In guiding Catalina Crunch from sassy startup to the next levels of scale in the consumer-packaged-goods business, Joel Warady has brought not only domain knowledge but also experience and strategic sensibilities that only a seasoned executive can brandish in getting a fledgling outfit to the next level.
Since he changed his role from mentoring founder Krishna Kaliannan to becoming president of Catalina Crunch in 2020, Warady is applying at least five approaches that CEOs in similar positions can learn from. These lessons range from how to maintain a sense of purpose in scaling up a company to how to make the difficult decision about where to do manufacturing for the long term.
“I took the job because at this point in my career, and from what I’d already done, I look at businesses that are on trend and are changing the way people eat forever,” Warady told Chief Executive.
Warady not only was a veteran of the CPG business but, specifically, a member of the vanguard of the better-for-you revolution that overtook the industry during the last quarter-century. Over 18 years, he was a board member and in various top-executive roles for Enjoy Life Foods, a pioneer in the “free-from” category with products that lacked common food allergens. Mondelez International acquired Enjoy Life in 2015.
Catalina Crunch makes breakfast cereals and snacks friendly to the “keto” diet that emphasizes low carb consumption and high protein intake, and Kaliannan was able to grow the company into at least a $12-million brand pre-pandemic. But he recruited Warady as president of his company to expand the brand and provide long-term staying power.

#### Source material:

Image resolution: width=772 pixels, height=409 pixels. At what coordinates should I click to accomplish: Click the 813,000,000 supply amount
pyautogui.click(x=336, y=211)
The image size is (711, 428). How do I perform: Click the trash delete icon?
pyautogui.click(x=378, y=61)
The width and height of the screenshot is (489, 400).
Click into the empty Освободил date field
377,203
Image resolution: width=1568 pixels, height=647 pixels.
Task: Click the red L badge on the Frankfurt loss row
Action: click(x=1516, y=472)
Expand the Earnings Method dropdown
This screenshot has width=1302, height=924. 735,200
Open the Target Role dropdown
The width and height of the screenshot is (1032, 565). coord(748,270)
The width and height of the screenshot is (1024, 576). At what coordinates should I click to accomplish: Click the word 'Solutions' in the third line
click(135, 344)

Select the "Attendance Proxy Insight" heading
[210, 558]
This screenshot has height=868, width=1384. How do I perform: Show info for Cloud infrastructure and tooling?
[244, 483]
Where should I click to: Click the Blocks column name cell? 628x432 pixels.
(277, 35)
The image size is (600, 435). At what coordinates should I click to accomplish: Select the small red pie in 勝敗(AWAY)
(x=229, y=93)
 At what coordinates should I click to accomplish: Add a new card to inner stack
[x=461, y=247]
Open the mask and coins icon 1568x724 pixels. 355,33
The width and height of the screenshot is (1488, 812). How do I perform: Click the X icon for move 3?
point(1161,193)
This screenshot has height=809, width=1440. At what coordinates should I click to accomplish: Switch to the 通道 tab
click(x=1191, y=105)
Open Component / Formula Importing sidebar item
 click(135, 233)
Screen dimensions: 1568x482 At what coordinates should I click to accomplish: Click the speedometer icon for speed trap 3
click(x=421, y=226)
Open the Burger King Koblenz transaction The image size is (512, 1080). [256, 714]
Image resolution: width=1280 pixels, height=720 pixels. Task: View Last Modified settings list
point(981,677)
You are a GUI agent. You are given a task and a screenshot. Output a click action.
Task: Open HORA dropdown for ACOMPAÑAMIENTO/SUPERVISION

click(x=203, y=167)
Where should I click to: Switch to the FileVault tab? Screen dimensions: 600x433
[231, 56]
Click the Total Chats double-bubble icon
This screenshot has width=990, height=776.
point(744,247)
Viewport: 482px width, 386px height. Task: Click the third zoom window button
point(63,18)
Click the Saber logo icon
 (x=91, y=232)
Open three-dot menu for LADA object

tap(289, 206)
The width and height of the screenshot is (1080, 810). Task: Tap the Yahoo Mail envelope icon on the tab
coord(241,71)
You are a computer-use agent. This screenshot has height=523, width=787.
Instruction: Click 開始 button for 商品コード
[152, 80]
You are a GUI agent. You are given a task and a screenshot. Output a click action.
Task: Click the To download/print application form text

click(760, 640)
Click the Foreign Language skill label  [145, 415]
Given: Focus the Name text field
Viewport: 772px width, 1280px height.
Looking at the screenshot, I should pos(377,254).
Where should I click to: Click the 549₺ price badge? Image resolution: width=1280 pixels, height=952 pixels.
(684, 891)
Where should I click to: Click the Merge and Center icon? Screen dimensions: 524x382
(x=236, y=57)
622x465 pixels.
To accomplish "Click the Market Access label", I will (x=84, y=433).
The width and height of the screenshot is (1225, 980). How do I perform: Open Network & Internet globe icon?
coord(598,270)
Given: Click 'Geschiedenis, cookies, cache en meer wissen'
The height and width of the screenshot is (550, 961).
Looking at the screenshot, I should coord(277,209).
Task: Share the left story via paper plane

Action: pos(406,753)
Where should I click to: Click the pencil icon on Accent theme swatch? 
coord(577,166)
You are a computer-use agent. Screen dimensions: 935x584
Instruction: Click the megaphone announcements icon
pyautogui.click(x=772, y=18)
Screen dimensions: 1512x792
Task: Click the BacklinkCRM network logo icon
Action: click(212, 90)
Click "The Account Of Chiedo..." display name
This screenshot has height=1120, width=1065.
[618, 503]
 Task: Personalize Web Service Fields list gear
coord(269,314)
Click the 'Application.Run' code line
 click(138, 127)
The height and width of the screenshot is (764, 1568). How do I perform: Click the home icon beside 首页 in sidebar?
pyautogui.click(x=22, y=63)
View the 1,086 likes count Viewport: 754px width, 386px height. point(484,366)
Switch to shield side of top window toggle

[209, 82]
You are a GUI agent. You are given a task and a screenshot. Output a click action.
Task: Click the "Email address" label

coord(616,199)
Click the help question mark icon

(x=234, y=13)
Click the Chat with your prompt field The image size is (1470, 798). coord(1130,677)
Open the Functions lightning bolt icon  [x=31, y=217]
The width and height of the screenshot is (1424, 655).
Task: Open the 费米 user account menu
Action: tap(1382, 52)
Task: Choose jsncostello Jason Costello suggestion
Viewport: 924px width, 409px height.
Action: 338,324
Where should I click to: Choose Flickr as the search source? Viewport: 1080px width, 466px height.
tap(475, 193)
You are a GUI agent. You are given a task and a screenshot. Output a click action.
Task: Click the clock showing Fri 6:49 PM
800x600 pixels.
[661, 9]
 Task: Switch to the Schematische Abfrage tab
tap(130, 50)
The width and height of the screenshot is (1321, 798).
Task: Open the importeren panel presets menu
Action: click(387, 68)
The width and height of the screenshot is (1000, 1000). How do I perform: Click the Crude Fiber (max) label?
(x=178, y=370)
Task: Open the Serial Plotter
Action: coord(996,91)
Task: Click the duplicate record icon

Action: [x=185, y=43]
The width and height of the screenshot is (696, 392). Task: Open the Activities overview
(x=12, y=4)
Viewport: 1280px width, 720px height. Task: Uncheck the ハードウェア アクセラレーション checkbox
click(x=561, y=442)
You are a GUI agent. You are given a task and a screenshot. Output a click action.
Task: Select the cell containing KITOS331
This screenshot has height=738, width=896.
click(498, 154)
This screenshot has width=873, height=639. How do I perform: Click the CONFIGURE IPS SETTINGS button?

#### Complete the following:
(1) Transcribe the stretch of the Catalina Crunch article from "In guiding Catalina" through "the long term.".
(2) According to the Catalina Crunch article, why did Warady take the job at the company?
(3) Resume the article about Joel Warady and Catalina Crunch after its last sentence.
The material that comes after the article is a separate collection and has no connection to it.

#### Answers to the exercise:
(1)
In guiding Catalina Crunch from sassy startup to the next levels of scale in the consumer-packaged-goods business, Joel Warady has brought not only domain knowledge but also experience and strategic sensibilities that only a seasoned executive can brandish in getting a fledgling outfit to the next level.
Since he changed his role from mentoring founder Krishna Kaliannan to becoming president of Catalina Crunch in 2020, Warady is applying at least five approaches that CEOs in similar positions can learn from. These lessons range from how to maintain a sense of purpose in scaling up a company to how to make the difficult decision about where to do manufacturing for the long term.

(2) He said that at this point in his career, and given what he had already done, he looks at businesses that are on trend and are changing the way people eat forever.

(3)
Here are some of the approaches Warady has been using:
• Lash the company to “purpose”: Kaliannan brought passion as well as purpose to his startup from his own dietary struggles as a youth. And Warady has made sure to embrace and codify Catalina Crunch’s purpose as he has grown the company, making it hew to its original mission as he expands its search for new customers.
“Everyone talks about a mission-driven business, but ‘mission’ can be a bit murky,” Warady said. “With Catalina Crunch, the mission is very clear: reduce consumers’ consumption of sugar an carbs and provide them with lower-sugar, high-protein but great-tasting products.”
• Squeeze what you have: Lots of better-for-you startups make the mistake of believing they can become “lifestyle” brands and simply attach their logos to any vaguely healthful or nutritional product, even if it goes far afield from their original categories. But Warady has brought the discipline to Catalina Crunch which understands that strategy can be trouble.
And he’s sticking the company to its original product line as well as easy and common-sense adjacencies into other snacks under the keto banner. “Where are the holes” in categories “where we can create a great-tasting product that meets the right [nutritional] macros?” he said. They include the company’s new cookies, and a savory “crunch mix.”
“We explored other day parts and came up with the crunch mix using our cereal as a base. We said, ‘How can we make an afternoon and evening product out of this?’”
• Apply savvy to the supply chain: “When the pandemic started, the first thing I said to everyone is that there is going to be a supply-chain issue,” Warady recalled. “In my previous business I had been importing ingredients from Asia and Europe, and I saw what was going to happen.”
So Warady launched the Catalina Crunch procurement team on a search for alternative supplies of difficult-to-obtain ingredients including chickory root and tapioca. It also was a bad year for growing pea protein, so the company adjusted.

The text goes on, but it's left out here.